Monday, April 20, 2026 - The Nigerian federal government has expanded its import restrictions, banning a wide range of goods from countries outside the Economic Community of West African States as part of its 2026 fiscal policy measures.
The directive, contained in a circular issued by the Federal
Ministry of Finance and signed by Finance Minister Wale Edun on April 1, 2026,
outlines a revised import prohibition list covering 17 categories of products.
Beyond poultry and agricultural goods, the ban includes live
or frozen birds, pork and beef products, bird eggs (except for breeding and
research purposes), refined vegetable oils (with limited exceptions), sugar,
cocoa products, processed tomatoes, sweetened and flavoured beverages, bagged
cement, a broad range of medicines and waste pharmaceuticals, fertilisers,
soaps and detergents, paper and packaging materials, large-capacity glass
bottles, certain steel products, and ballpoint pens and their components.
The government stated that the restrictions apply
specifically to imports originating from non-ECOWAS member states, reinforcing
a policy direction aimed at boosting regional trade and protecting domestic
industries.
A 90-day grace period has been granted to importers who had
already opened Form ‘M’ and entered into irrevocable trade agreements before
the policy took effect.
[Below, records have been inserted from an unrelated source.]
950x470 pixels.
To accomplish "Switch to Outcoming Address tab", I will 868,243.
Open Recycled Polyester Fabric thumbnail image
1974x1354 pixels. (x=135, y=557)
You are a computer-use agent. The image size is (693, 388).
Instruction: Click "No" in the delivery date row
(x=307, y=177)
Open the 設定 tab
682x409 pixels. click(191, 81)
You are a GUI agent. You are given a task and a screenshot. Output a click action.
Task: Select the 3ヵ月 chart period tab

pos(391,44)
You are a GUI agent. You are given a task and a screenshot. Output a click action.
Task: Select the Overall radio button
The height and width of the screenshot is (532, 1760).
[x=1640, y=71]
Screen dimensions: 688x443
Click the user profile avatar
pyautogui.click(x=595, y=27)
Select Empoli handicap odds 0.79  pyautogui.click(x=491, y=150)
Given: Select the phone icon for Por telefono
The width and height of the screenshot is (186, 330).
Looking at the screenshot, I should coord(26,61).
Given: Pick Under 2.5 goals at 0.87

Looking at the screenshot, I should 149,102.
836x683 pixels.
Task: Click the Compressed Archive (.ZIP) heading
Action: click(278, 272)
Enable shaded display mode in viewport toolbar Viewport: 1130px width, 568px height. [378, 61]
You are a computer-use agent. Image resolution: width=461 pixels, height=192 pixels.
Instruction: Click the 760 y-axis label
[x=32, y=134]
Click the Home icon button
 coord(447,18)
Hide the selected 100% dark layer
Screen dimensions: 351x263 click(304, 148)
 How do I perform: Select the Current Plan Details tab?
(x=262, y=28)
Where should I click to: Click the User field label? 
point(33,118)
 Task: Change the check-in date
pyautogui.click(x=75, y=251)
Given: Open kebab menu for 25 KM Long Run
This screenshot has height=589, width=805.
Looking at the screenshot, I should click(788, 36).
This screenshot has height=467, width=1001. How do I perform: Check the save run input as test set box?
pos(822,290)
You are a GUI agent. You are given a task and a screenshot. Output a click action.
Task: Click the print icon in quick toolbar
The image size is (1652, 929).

These importers will be allowed to clear their goods
under the previous duty structure. However, any new import transactions
initiated from April 1, 2026, will be subject to the updated import duty
regime.
The circular also confirms that the new fiscal policy
measures supersede the 2023 framework and will be formally published in the
Federal Government Gazette.
In addition to the import restrictions, the government
introduced a two percent green tax surcharge on motor vehicles within specified
engine capacity ranges, signalling a shift toward environmental taxation
alongside trade protection.
The policy comes amid broader adjustments to Nigeria’s trade
and tariff system, with recent reports also indicating reductions in tariffs on
items such as cars, palm oil and sugar under the same fiscal reform programme.